California Senate Bill 967 would force state universities to strictly define consensual sex between students as an "affirmative, unambiguous, and conscious decision." It would also clarify that "lack of protest or resistance does not mean consent, nor does silence mean consent," and that the person "initiating the sexual activity" is responsible for obtaining consent.
This legislatively-enforced definition of consent is much needed, wrote Hess:
This standard improves on the old "no means no" model in a number of ways. A partner who is asleep or passed out can't say "no." Neither can a partner who's frozen in shock or fear when an encounter escalates into an assault.

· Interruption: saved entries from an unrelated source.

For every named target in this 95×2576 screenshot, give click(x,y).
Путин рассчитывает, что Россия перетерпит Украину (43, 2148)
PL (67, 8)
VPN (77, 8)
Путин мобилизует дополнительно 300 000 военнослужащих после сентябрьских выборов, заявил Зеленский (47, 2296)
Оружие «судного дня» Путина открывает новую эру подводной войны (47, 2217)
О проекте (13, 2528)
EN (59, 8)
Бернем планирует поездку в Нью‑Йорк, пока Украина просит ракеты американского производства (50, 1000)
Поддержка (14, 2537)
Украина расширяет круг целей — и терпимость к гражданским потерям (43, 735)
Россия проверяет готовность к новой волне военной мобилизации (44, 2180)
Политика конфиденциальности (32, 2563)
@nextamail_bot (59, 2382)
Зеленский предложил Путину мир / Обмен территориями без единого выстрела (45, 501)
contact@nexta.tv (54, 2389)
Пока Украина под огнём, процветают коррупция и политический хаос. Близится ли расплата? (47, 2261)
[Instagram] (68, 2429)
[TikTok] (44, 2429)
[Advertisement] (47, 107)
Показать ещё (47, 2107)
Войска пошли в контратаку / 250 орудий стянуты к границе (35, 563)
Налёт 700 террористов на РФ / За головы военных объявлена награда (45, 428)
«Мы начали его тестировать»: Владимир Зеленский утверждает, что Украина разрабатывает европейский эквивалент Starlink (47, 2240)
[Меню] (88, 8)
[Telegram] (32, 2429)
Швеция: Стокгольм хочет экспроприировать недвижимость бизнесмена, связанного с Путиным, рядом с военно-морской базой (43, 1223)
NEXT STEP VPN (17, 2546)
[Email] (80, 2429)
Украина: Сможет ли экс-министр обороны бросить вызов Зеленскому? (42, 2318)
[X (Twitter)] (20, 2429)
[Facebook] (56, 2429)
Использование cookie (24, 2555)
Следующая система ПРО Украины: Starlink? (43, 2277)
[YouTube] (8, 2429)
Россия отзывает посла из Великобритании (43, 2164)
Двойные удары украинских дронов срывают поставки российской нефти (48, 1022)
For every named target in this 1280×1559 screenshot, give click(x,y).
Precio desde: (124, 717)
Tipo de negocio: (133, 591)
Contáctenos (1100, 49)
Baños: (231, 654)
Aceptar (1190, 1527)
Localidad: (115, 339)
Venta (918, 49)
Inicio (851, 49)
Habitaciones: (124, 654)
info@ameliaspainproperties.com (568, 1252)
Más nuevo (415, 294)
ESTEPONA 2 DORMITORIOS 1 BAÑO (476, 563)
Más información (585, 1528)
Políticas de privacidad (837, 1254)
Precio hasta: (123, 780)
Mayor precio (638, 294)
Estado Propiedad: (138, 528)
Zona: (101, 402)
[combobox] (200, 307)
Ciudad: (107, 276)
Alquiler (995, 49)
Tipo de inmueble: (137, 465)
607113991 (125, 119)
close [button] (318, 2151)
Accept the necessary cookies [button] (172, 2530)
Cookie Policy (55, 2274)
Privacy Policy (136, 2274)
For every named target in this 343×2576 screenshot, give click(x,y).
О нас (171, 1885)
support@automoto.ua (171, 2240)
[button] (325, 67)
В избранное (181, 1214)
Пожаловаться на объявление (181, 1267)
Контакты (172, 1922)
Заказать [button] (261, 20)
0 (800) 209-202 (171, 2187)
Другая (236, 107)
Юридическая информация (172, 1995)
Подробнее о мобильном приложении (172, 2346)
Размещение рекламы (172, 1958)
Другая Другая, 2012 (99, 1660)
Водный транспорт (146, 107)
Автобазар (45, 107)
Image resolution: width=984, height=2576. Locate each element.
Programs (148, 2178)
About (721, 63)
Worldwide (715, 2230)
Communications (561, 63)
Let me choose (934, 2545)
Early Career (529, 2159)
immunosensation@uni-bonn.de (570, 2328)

Victims who are threatened with sexual assault aren't always equipped to respond in rape prevention talking points. Just like with any other violent physical assault, many victims respond by shutting down, going silent, or laying motionless, hoping not to anger their attackers further, or disassociating from the attacks as an attempt at self-preservation. Also, consenting to sex one time doesn't mean consenting to sex any other time. And consenting to one act (like vaginal intercourse) doesn't imply consent for all other acts (like anal sex). Having sex with a person who is lying limply on a bed is not consensual, unless that person happens to be really, really into that—but that's a situation that requires a conversation, not an assumption.
So are affirmative consent laws a good idea? If they are broad enough to include nonverbal cues, I think so. If we can admit that enthusiastic consent is often communicated in body language or knowing looks, then we must also accept that the lack of consent doesn't always manifest itself in a shouted "no" or "stop," either. It shouldn't be the sole responsibility of the uninterested party to speak up during a sexual encounter. If you think it's easy for a person to just say no, then why would it be so hard for his or her partner to just ask?
My only substantial quibble with this definition is the "person initiating" clause. Is it always so clear that one person is initiating sex with another? Isn't the decision to have sex sometimes mutually arrived at by both parties?
Setting that aside, maybe it's a good idea for the California legislature to broaden the parameters of sexual assault. Maybe "only yes means yes" is a better standard than "no means no," and it is desirable for cultural attitudes about consensual sex to shift in that direction.
But why on earth should that involve universities? Rape is a crime, not an academic offense. I'm open to the argument that the criminal justice system should navigate sexual assault cases differently, but I don't accept that there should be some extralegal method of punishing accused rapists where the burden of proof is lower, due process is nonexistent, and he said/she said is often an automatic loss for the accused. The punishments are not as severe as they are under the normal justice system, sure, but expulsion is still a harsh sentence (synonymous with the loss of thousands of dollars toward a now unobtainable degree), given the conviction process is handled by people totally unequipped to fairly judge such matters.
The legislature is telling state universities to more aggressively involve themselves in their students' sex lives. Given administrators' track records, there is little reason to think that either victims or the accused will be well served by such mandate.
Ultimately, I'm counting on the free market to work its magic and provide a sensible and convenient method of demonstrating mutual consent. Several writers have suggested an iPhone app that allows users to clearly consent to sex—maybe they would have to input a password and then touch phones, or something?—would do the trick.
Consensual sex? There's an app for that. One day soon. Hopefully.